I, myself, felt the benefits associated with greater perceived social support as a result of people reciprocating my kind acts during the week, and I believe the intervention is simple, inexpensive, and flexible enough for people of many different capabilities to be able to undertake and reap the benefits from.
Synopsis
For my critical reflective analysis I chose to implement and undertake an “ acts of kindness” intervention. I already knew from personal experience that I get a great sense of joy from doing helpful and kind acts for others, and that I already try to perform small acts of kindness in my daily life. There was also a sound theoretical basis for the “ acts of kindness” intervention, as well as past empirical studies to draw from. The fact that I enjoy and look forward to engaging in kind behavior, and that kind acts were already a normal part of my day, were both enabling factors which helped me adhere to and successfully complete the intervention.
I based my intervention design on Lyubomirsky and colleagues’ (2004) “ acts of kindness” intervention, as well as Otake and colleagues’ (2006) “ counting kindnesses” intervention.
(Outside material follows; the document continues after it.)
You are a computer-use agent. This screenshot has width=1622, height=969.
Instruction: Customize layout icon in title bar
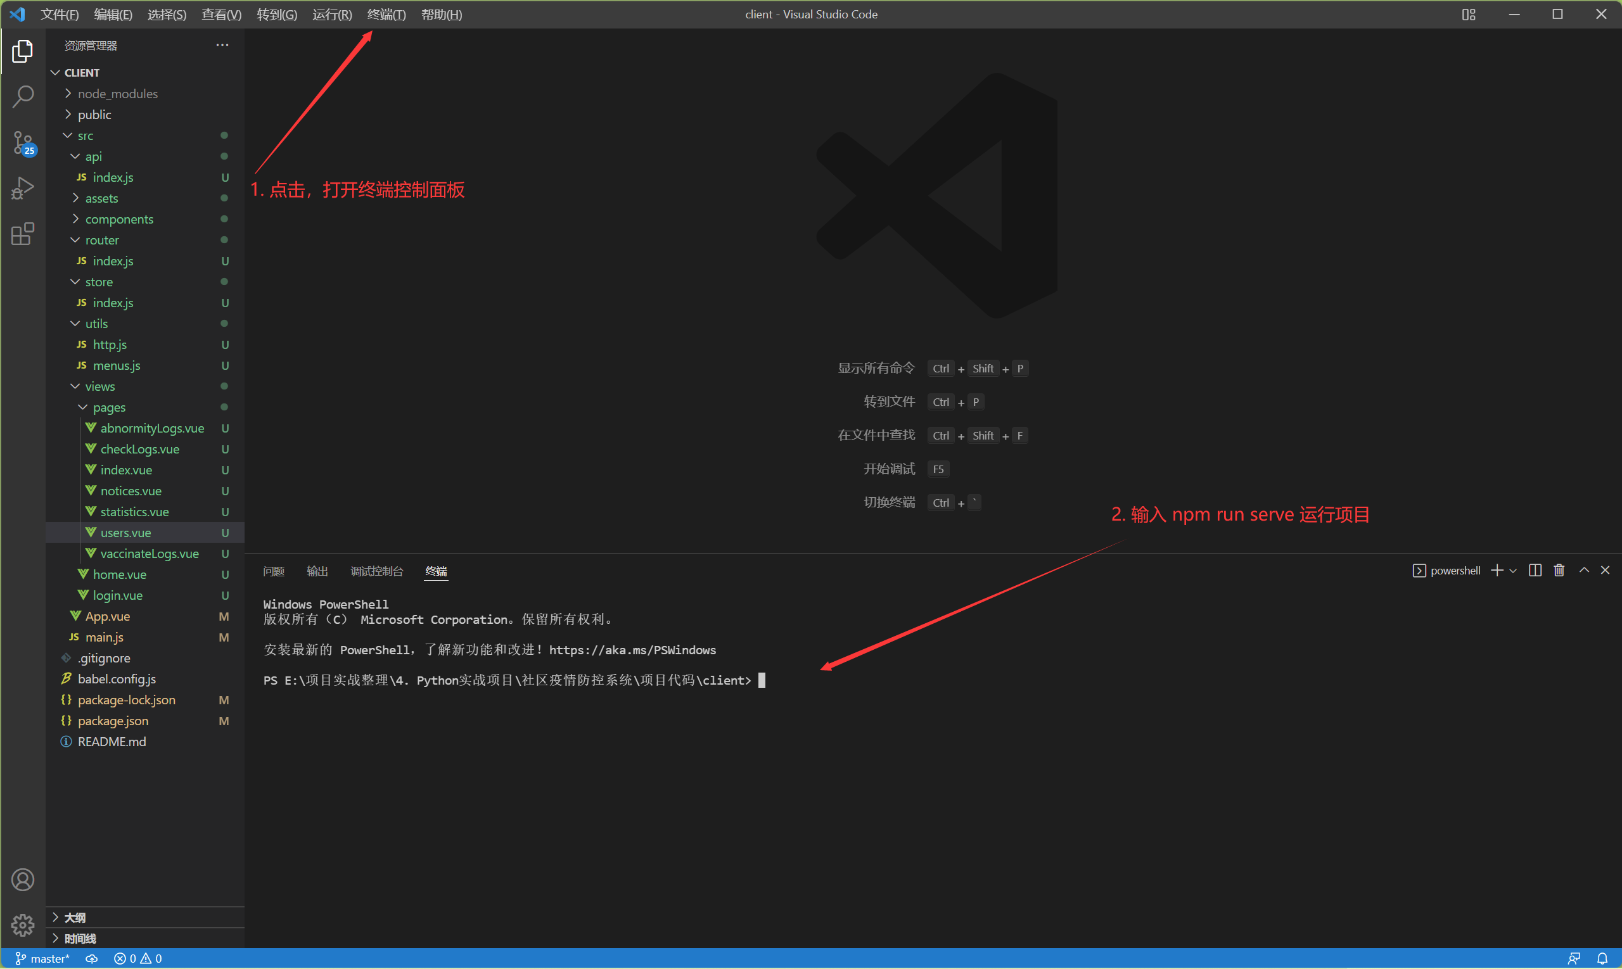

The resulting intervention required me to be more aware of (and record) all my kind acts every day for one week, with at least one day consisting of five deliberate acts of kindness. In line with past “ acts of kindness” intervention findings, my subjective happiness and satisfaction with life had slightly improved after this one-week intervention. Notable limitations of my intervention design include the short timespan with which it was implemented, as well as the possible confirmation bias and/or placebo effect of my kind behaviors as a result of knowing the intervention’s desired outcome.
Overall, I enjoyed partaking in this intervention and think it can greatly benefit non-clinical populations, as well as some individuals experiencing depressive symptoms.